Sodokan demi sodokan menghunjam keras di vaginaku, meja makan bergoyang keras, tak kami pedulikan gelas dan piring yang masih berserakan di meja ikutan bergoyang. Tubuhku condong ke belakang, kutahan dengan kedua tanganku, kocokan beliau makin cepat sambil mengelus dan meremas remas kedua buah dadaku, sesekali diselingi gigitan pelan di dagu. Aku sudah tak tahan mendapatkan kenikmatan ini, tapi sebelum kugapai puncak kenikmatan, beliau meminta kami berganti posisi.

Kubereskan sebentar peralatan makan di meja, sekedar cukup untuk tubuhku di atasnya. Aku berdiri dan tengkurap di atas meja, kubuka kakiku lebar lebar saat beliau menyapukan kejantanannya dari belakang, dengan sekali dorong, kembali busur hitam itu mengisi vaginaku, ooh nikmat sekali dengan posisi doggie seperti ini, kurasakan kenikmatan yang sangat berbeda dari sebelumnya.

Hanya beberapa menit aku bisa bertahan dari kocokannya, sebelum akhirnya aku menjerit penuh kenikmatan, masih dalam posisi telungkup, kuremas kuat pinggiran meja saat kugapai orgasmeku. Pak Thomas masih mengocokku beberapa menit lagi sampai kurasakan denyutan kuat mengantam dinding dinding vaginaku, diiringi teriakan dan remasan kuat di pantatku. Aku menyusul Pak Thomas ke ranjang setelah membersihkan tubuhku di kamar mandi, kami sama sama tidur telanjang, dengan gemas kugenggam terus kejantanan Pak Thomas hingga kami tertidur pulas.

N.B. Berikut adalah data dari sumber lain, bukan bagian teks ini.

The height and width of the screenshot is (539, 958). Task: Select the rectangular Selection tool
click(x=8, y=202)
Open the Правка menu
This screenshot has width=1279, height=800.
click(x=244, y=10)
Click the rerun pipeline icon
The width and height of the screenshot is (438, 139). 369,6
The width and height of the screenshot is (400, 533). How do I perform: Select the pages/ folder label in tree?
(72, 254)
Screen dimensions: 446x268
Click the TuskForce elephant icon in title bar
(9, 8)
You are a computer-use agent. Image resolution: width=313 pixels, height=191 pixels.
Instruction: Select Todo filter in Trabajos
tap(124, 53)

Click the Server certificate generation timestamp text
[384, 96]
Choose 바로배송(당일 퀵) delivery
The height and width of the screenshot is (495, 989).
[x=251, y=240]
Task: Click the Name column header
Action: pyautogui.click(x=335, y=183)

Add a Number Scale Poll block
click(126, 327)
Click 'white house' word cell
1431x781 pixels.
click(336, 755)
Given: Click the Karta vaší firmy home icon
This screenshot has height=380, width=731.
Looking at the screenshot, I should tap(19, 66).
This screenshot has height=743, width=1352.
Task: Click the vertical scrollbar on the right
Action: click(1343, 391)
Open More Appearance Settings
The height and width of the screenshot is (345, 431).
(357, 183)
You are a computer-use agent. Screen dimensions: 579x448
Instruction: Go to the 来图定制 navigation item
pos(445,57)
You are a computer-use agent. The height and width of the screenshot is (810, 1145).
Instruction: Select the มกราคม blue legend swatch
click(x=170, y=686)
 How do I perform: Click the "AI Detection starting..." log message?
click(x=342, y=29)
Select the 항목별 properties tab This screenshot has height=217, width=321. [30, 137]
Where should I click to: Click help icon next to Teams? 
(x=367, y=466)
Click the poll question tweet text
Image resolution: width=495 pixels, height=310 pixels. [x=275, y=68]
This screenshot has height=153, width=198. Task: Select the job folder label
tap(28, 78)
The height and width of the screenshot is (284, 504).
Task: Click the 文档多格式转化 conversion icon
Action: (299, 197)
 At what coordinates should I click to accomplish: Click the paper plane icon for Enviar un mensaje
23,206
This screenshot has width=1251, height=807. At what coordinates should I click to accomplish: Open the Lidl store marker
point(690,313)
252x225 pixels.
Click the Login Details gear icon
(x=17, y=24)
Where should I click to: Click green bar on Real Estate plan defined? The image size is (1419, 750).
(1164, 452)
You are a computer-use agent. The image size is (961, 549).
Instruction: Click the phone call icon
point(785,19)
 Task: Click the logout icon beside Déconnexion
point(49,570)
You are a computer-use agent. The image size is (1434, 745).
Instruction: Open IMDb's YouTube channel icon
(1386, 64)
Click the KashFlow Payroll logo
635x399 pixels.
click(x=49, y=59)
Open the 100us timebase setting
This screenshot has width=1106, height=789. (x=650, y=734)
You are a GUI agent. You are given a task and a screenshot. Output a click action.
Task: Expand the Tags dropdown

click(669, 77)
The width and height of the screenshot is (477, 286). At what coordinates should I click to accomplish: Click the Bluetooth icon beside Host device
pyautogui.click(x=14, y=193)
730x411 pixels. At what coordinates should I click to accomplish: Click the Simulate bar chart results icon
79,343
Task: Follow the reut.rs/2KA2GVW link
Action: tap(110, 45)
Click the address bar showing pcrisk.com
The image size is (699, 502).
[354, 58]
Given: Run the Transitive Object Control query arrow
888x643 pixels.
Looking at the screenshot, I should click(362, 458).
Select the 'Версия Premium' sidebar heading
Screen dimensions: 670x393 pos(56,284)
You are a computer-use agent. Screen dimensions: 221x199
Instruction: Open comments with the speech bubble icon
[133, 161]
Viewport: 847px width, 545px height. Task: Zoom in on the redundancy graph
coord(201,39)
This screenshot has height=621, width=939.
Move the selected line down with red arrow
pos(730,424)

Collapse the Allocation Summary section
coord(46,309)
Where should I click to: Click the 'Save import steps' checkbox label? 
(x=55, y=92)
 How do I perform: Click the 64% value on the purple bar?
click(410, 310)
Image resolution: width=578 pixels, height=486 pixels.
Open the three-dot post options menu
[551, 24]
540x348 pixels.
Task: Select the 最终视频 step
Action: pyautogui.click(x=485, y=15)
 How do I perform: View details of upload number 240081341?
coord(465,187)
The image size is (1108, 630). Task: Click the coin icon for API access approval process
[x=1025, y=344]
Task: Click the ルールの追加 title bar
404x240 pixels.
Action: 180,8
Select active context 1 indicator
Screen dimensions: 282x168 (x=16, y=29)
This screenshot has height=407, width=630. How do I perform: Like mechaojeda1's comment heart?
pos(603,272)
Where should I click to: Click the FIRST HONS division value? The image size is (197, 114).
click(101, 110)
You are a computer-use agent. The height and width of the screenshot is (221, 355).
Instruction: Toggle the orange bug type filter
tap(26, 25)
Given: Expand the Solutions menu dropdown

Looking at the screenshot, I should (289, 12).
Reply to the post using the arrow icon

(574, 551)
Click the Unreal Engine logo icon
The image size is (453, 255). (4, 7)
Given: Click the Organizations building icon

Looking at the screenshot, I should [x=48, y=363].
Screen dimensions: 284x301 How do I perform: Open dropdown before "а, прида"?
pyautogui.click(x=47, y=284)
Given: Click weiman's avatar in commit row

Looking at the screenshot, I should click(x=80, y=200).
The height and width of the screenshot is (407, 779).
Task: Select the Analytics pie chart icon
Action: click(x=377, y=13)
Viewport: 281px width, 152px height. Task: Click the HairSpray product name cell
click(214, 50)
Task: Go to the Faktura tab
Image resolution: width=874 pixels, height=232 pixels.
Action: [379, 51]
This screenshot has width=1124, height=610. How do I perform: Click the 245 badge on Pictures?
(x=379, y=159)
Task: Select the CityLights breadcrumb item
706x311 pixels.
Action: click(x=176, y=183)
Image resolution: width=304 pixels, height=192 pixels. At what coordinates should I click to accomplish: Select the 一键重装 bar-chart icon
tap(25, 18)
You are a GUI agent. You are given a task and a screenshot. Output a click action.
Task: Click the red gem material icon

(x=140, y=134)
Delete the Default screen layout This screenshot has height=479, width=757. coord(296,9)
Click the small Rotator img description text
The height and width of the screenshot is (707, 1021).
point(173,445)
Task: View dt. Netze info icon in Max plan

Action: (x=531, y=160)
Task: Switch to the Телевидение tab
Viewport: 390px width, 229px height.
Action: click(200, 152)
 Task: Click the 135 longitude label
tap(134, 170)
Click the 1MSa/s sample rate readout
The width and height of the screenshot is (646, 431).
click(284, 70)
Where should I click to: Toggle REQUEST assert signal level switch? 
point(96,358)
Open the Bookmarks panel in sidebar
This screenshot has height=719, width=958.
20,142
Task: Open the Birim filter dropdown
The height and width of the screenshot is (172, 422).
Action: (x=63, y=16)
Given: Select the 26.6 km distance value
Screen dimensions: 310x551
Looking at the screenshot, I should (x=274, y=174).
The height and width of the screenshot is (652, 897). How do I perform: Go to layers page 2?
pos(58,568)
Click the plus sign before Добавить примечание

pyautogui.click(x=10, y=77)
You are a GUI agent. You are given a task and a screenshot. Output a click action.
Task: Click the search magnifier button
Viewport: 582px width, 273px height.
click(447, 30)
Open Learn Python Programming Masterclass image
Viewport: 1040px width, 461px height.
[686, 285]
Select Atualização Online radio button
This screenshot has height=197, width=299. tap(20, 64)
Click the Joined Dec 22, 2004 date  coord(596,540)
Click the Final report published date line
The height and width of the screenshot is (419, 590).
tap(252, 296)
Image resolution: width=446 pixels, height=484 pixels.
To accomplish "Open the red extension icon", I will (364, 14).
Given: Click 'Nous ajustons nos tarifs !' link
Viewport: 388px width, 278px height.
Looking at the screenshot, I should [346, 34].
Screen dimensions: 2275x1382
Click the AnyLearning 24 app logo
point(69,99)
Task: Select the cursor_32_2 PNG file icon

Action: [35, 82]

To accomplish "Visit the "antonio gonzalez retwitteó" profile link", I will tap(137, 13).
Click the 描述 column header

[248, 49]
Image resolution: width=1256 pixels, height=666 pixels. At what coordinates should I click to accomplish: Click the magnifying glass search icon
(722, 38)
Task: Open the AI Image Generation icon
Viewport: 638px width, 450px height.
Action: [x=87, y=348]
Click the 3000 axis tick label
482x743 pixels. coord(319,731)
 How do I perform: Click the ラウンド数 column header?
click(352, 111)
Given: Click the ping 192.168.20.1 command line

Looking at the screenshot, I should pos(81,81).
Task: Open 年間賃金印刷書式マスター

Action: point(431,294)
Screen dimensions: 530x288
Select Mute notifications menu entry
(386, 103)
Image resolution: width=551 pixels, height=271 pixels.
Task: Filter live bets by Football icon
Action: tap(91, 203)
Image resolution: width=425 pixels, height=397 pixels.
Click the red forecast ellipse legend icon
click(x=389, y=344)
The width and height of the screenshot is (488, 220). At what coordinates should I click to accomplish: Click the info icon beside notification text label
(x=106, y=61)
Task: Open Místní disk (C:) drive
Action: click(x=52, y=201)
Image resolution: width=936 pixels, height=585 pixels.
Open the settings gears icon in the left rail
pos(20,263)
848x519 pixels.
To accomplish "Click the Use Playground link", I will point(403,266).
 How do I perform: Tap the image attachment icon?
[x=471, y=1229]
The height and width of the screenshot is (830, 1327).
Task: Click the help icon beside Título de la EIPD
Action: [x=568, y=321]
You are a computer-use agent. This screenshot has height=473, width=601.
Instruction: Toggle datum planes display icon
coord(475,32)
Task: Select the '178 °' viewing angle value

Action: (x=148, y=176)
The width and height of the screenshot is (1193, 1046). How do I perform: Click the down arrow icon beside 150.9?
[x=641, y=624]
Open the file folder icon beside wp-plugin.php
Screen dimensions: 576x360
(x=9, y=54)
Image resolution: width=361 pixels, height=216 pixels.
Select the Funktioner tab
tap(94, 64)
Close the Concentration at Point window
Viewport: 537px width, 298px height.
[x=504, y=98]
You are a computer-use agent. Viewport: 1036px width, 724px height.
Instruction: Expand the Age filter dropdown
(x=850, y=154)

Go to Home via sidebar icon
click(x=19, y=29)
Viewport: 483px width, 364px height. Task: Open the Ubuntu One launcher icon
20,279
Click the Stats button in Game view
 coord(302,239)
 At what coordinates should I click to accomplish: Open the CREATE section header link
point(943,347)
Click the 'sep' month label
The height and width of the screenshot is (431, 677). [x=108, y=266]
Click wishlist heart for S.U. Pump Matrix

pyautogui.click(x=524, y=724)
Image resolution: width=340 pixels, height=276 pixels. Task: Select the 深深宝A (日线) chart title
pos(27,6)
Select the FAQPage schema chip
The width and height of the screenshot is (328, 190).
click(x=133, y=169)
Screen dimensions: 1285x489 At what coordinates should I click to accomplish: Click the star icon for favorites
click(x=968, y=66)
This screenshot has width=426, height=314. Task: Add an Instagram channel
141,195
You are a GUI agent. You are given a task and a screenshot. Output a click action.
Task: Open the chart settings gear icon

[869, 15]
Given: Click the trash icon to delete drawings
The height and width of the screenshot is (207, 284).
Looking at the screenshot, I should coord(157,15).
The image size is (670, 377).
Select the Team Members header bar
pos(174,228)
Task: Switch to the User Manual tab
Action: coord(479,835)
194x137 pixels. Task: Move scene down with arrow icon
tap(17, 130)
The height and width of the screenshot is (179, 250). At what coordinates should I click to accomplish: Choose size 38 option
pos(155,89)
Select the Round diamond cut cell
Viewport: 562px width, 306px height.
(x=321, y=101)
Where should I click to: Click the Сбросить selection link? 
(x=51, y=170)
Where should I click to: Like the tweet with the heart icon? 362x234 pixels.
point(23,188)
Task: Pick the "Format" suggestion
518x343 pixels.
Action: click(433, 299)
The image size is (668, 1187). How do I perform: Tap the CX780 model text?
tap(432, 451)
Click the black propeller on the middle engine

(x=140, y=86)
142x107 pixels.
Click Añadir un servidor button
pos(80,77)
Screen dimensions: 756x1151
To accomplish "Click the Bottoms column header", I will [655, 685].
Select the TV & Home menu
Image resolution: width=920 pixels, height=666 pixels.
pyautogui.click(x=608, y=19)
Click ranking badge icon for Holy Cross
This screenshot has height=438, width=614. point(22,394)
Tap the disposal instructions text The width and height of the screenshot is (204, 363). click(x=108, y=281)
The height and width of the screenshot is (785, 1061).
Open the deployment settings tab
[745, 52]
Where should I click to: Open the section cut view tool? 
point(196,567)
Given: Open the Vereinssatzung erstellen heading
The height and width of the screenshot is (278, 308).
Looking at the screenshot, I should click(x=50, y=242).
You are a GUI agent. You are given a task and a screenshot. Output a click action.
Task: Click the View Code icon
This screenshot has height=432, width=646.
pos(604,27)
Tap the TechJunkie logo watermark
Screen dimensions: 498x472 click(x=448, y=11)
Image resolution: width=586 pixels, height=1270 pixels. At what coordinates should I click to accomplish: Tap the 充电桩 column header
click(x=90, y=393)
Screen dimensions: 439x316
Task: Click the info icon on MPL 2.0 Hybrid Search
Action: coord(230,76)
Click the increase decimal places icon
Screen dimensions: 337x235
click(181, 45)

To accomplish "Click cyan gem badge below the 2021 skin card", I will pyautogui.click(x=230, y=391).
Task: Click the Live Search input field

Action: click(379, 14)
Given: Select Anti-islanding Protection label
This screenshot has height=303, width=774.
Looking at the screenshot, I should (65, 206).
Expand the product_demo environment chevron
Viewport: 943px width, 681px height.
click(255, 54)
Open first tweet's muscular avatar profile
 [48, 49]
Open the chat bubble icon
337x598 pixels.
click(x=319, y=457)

Keesokan harinya kami bangun pukul 7 pagi, mandi bersama tanpa terjadi sesuatu yang perlu diceritakan, kecuali tentu saja hanya remasan remasan nakal selama kami mandi, tapi tidak berkelanjutan.
"Ly, saya ada meeting seharian, kamu boleh pulang tapi nanti malam kesini lagi ya", kata Pak Thomas setelah mengenakan pakaian safari, ciri khas pejabat, entah permintaan atau perintah.
"Terserah Bapak saja, saya sih ngikut", jawabku dengan senang hati, tentu saja disamping dapat bayaran aku juga dapat kenikmatan yang lebih dari beliau, bahkan sampai sekarang busur hitamnya seperti masih mengganjal di vaginaku.

Setelah mengambil amplop tebal yang beliau siapkan di meja, akupun meninggalkan beliau yang kemudian juga pergi beberapa menit setelah kepergianku. Sempat kami bertemu di lobby karena aku tidak langsung pulang melainkan membeli beberapa pastry untuk camilan di tempatku nanti. Saat bertemu kami seolah tidak saling mengenal, wajar-wajar saja, apalagi beliau berjalan bersama beberapa orang, hanya pandangan mata kami yang sempat bertatapan penuh arti. Selama beliau di Surabaya selama 3 malam, selama itu pula aku menemaninya di malam hari, hingga keberangkatannya ke Jakarta dulu sebelum balik ke Indonesia Timur, tempat kerjanya.

Karir beliau terus melejit, seiring dengan arus reformasi hingga sampai ditulisnya cerita ini tahun 2003. Selamat bertugas Pak Thomas, aku mengenang malam malam yang telah kulalui bersama Bapak.